🤖 AI Summary
To address the low accessibility and poor interactive efficiency of Earth observation data, this paper proposes a spatiotemporal question-answering engine tailored for satellite image archives. Methodologically, it introduces a novel semantic parsing framework that jointly integrates a domain-specific knowledge base with multi-granularity image metadata, incorporating semantic parsing, knowledge graph alignment, spatiotemporal index optimization, and multimodal conditional filtering. This enables end-to-end natural language understanding and precise retrieval under complex geo-spatiotemporal-quality constraints—such as land-cover type, cloud/snow coverage, acquisition time window, and geographic region. Experiments on a real-world remote sensing image repository demonstrate that the system supports up to 100 concurrent queries, achieves an average response time of less than 3 seconds, and attains a question-answering accuracy of 92.3%. The approach significantly enhances the semantic retrieval capability and user interaction efficiency of remote sensing data.
📝 Abstract
TerraQ is a spatiotemporal question-answering engine for satellite image archives.
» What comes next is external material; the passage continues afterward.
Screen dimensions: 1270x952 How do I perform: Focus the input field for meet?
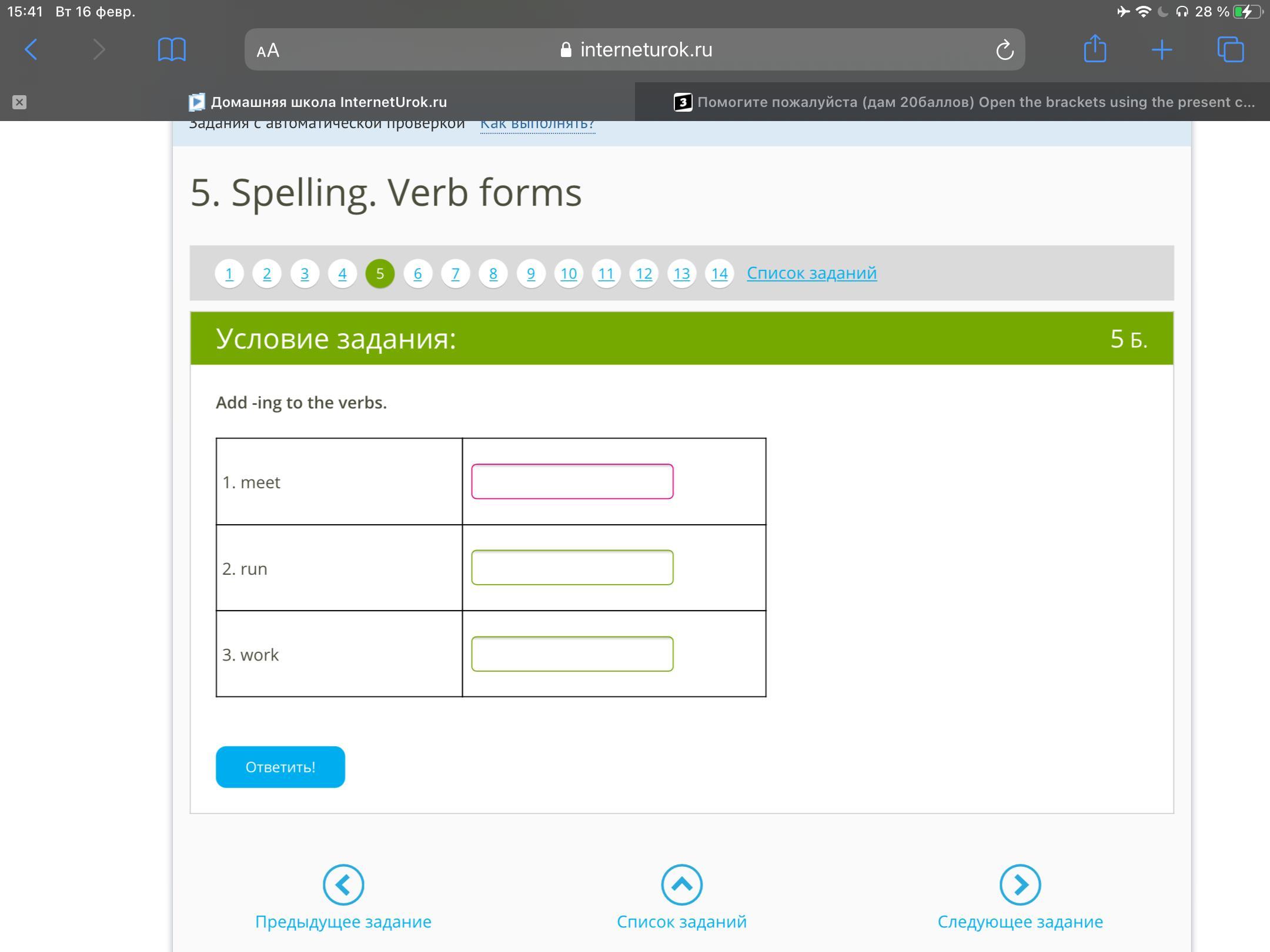572,481
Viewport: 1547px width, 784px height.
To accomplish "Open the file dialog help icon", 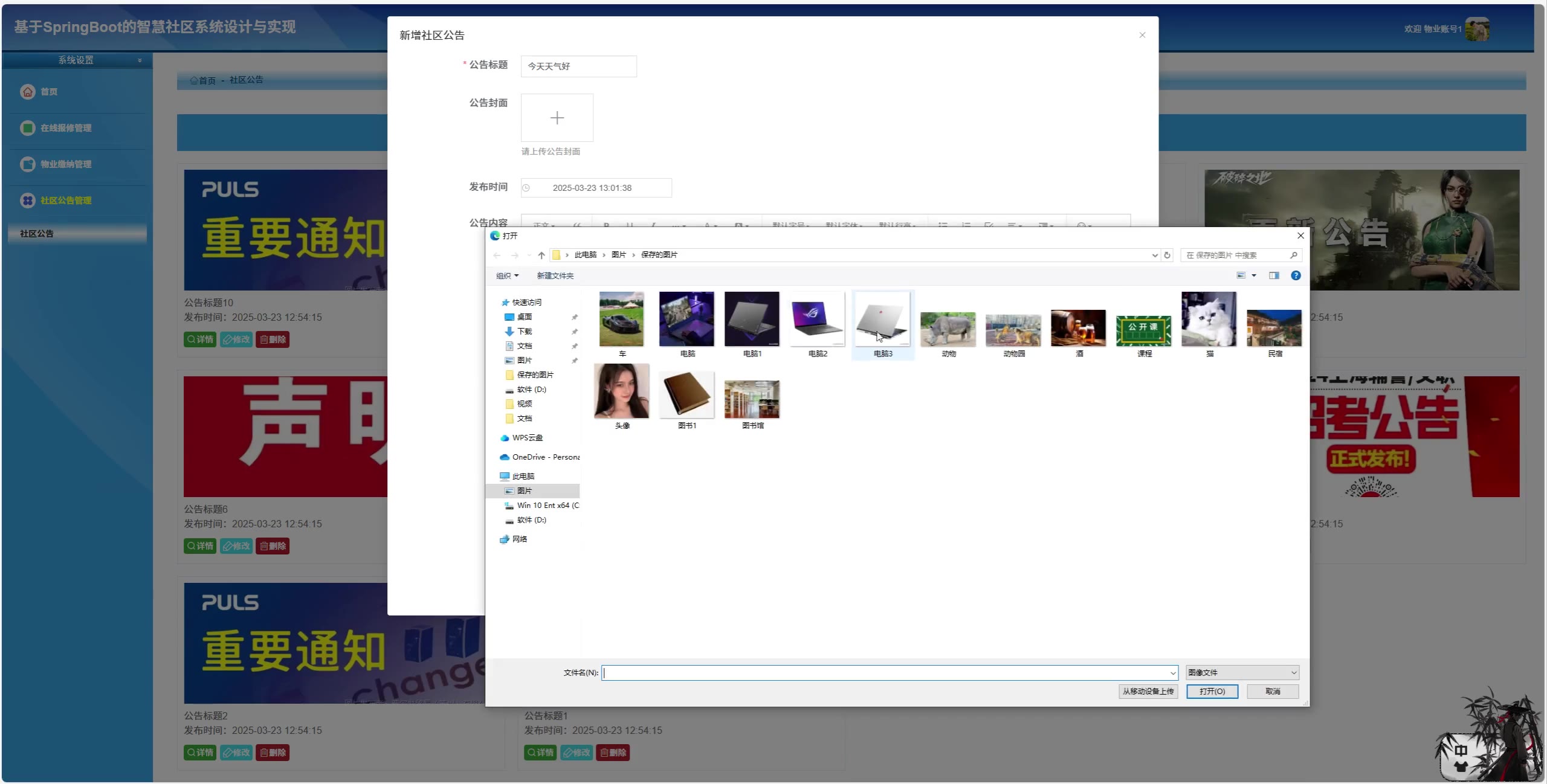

It is a natural language processing system that is built to process requests for satellite images satisfying certain criteria. The requests can refer to image metadata and entities from a specialized knowledge base (e.g., the Emilia-Romagna region). With it, users can make requests like"Give me a hundred images of rivers near ports in France, with less than 20% snow coverage and more than 10% cloud coverage", thus making Earth Observation data more easily accessible, in-line with the current landscape of digital assistants.